То есть за полтора месяца без меня в полку появился один новый порядок, и появился он не из бумаги, а из того, что человеку надоело.
Новая площадка оказалась лучше старой: длиннее, ровнее, с обвалованными стоянками вместо голого поля и с двумя землянками вместо одной.
В землянке пахло сырой овчиной и подгоревшим пшеном, а от входа тянуло так, что у порога стоял иней.
Гришина я нашёл у второй.
Он не удивился и не обрадовался — посмотрел, отметил, что я похудел, и сразу спросил, надолго ли. Я сказал, что на неделю. Он сказал: «Ага», — и повёл показывать хозяйство, и это было точно то, чего я хотел и о чём не решался просить: не разговор про меня, а работа при мне.
Машин в эскадрилье было девять. Лётчиков двенадцать, из них четверо прибыли в январе.
— Твоё звено где?
— Твоего звена нет, — сказал Гришин. — Есть первое и второе. В первом Ерохин ведёт пару, Клюев с ним ходит. Гуськова я отдал во второе, к новым, — он у меня теперь за трезвого.
— За трезвого?
— Он им показывает, как садиться. Молча. Слов у него нет, а посадка есть.
Ерохин прилетел через час, сел длинно и аккуратно и вылез, стягивая шлем. За полтора месяца он стал тише: раньше спрашивал сразу, теперь сначала смотрел.
— Товарищ младший лейтенант.
— Здравствуй, Павел.
Он подал руку, и на этом всё личное кончилось. Дальше он стал докладывать: сколько раз ходили, куда, что видели, где не сошлось. Докладывал он не мне — у меня не было ни должности, ни права, — а просто вслух, как докладывают, когда в голове это уже сложено и его надо кому-нибудь выложить.
Клюев подошёл позже, независимо, и первым делом спросил не про меня.
— Товарищ младший лейтенант, а вот у нас спор.
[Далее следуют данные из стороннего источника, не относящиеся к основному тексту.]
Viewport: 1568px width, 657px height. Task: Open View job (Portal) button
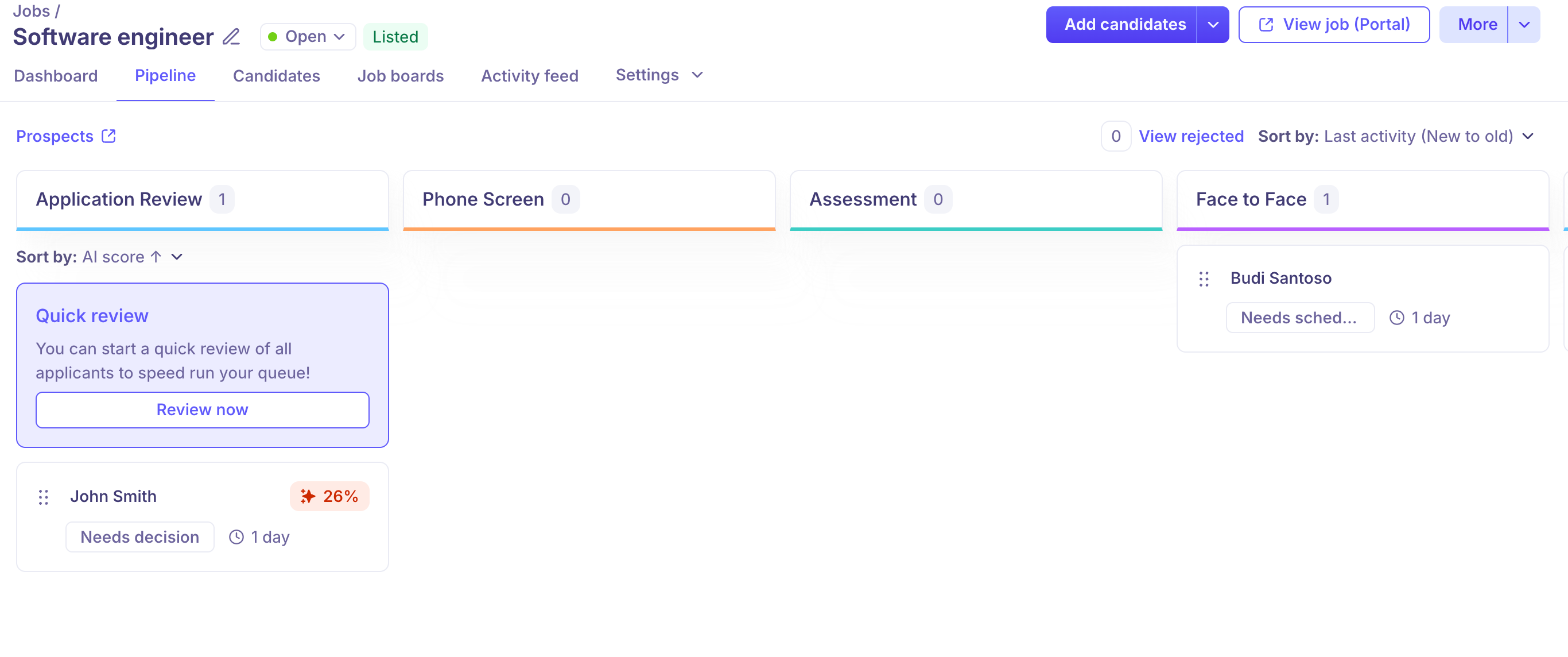pos(1334,25)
Если ведомый сзади и выше и я его спрашиваю после вылета — а он не помнит, откуда пришли. Он врёт или он правда не помнит?
— Он правда не помнит.
— Вот. — Клюев обернулся куда-то в сторону, будто там стоял его оппонент. — А Ерохин говорит, что врёт.
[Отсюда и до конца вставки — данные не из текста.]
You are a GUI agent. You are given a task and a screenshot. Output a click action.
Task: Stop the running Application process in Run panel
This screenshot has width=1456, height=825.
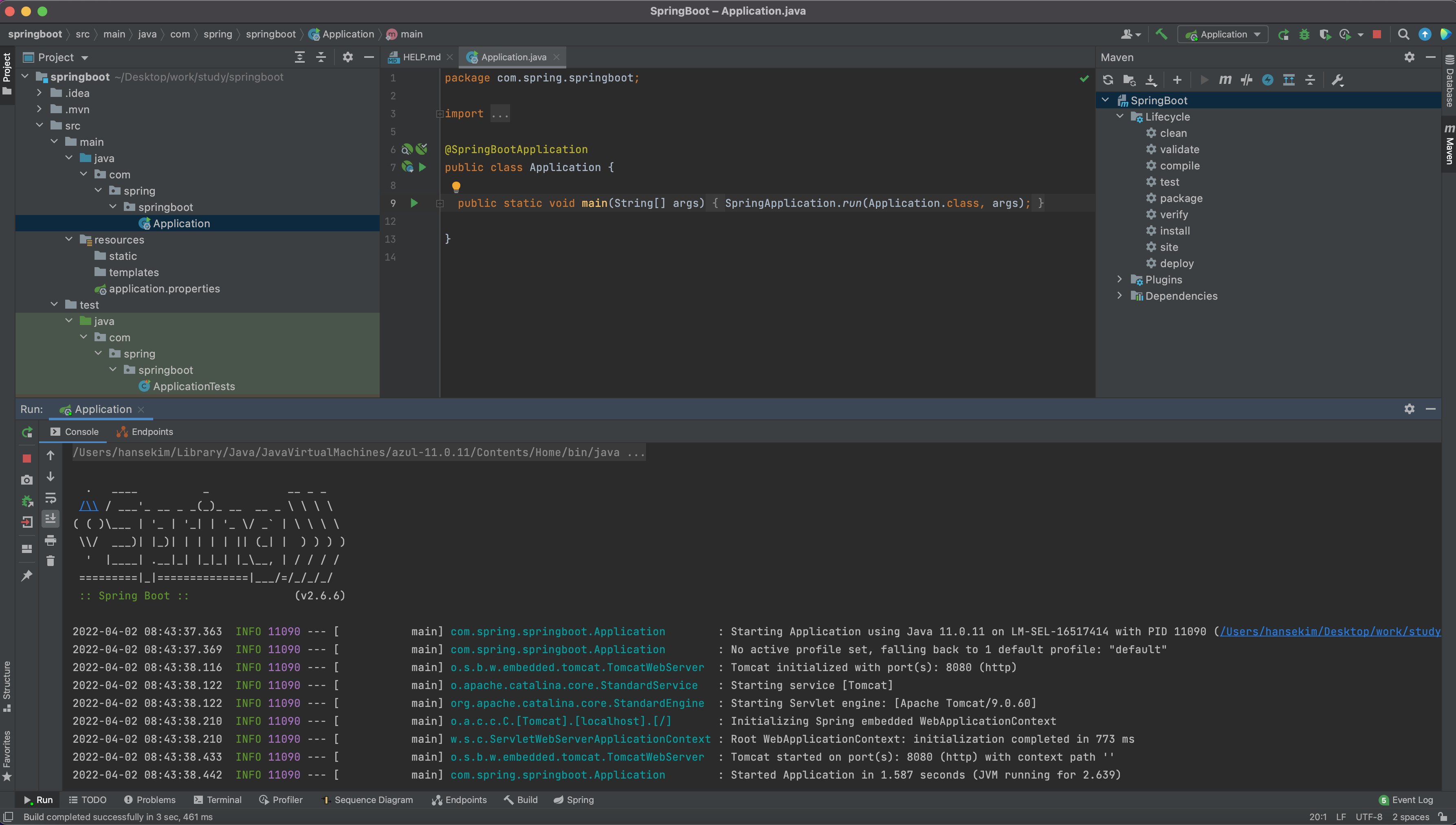26,458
— Спрашивать надо на стоянке. После ужина поздно. Пока не слез.
— На стоянке. — Он подумал. — Понял.
Он спрашивал своего ведомого после каждого вылета — сам, полтора месяца, без меня и без напоминаний, — и уже дошёл до вопроса, который в моей тетради не стоял: почему ответ иногда пустой. Дошёл собственным путём и на полтора месяца позже, чем дошёл бы со мной.
За это, если считать честно, полк заплатил полутора месяцами.
Условие Зотова я привёз с собой и в первый же вечер попросил у Гришина один вылет — пару, полчаса, чтобы посмотреть, как это ложится на Яки.
— Зачем? — Гришин смотрел в список машин. — У нас ведомый место держит. Всегда держал.
— Вот поэтому. Если условие верно, у вас его не должно быть видно вовсе.
— То есть ты просишь полчаса, чтобы не увидеть ничего.
— Да.
Он подумал, вписал вылет и вслух посчитал, во что мне это станет: полчаса он снимал с ввода двух январских, и снимал у них, у себя не тронув ни минуты.
Мы слетали девятнадцатого, после обеда, и ведомым мне дали Клюева.
Я нарочно взял набор поэнергичнее, чем брал бы для дела, — так, как брал бы Зотов на своих машинах, когда торопится. На Яке это оказалось незаметно. Клюев стоял сзади и выше, и место своё держал, и когда я на середине набора добавил ещё, он добавил тоже и остался, где был.
Я повторил дважды, оба раза с полными баками, и оба раза получил одно и то же.
На третьем заходе я стал считать, через сколько он отзывается на мою прибавку. Выходило меньше секунды, и считать было, в сущности, нечего: он не догонял, он просто шёл.
Дальше я сделал то, чего делать не собирался, и по сей день считаю это лучшим, что придумал за ту зиму, хотя придумал случайно.
Я убрал наддув до того, что машина стала тяжёлой и вялой, — не до отказа, а до того состояния, в каком у Зотова она была на полной заправке всё время. И пошёл вверх так же, как шёл до этого.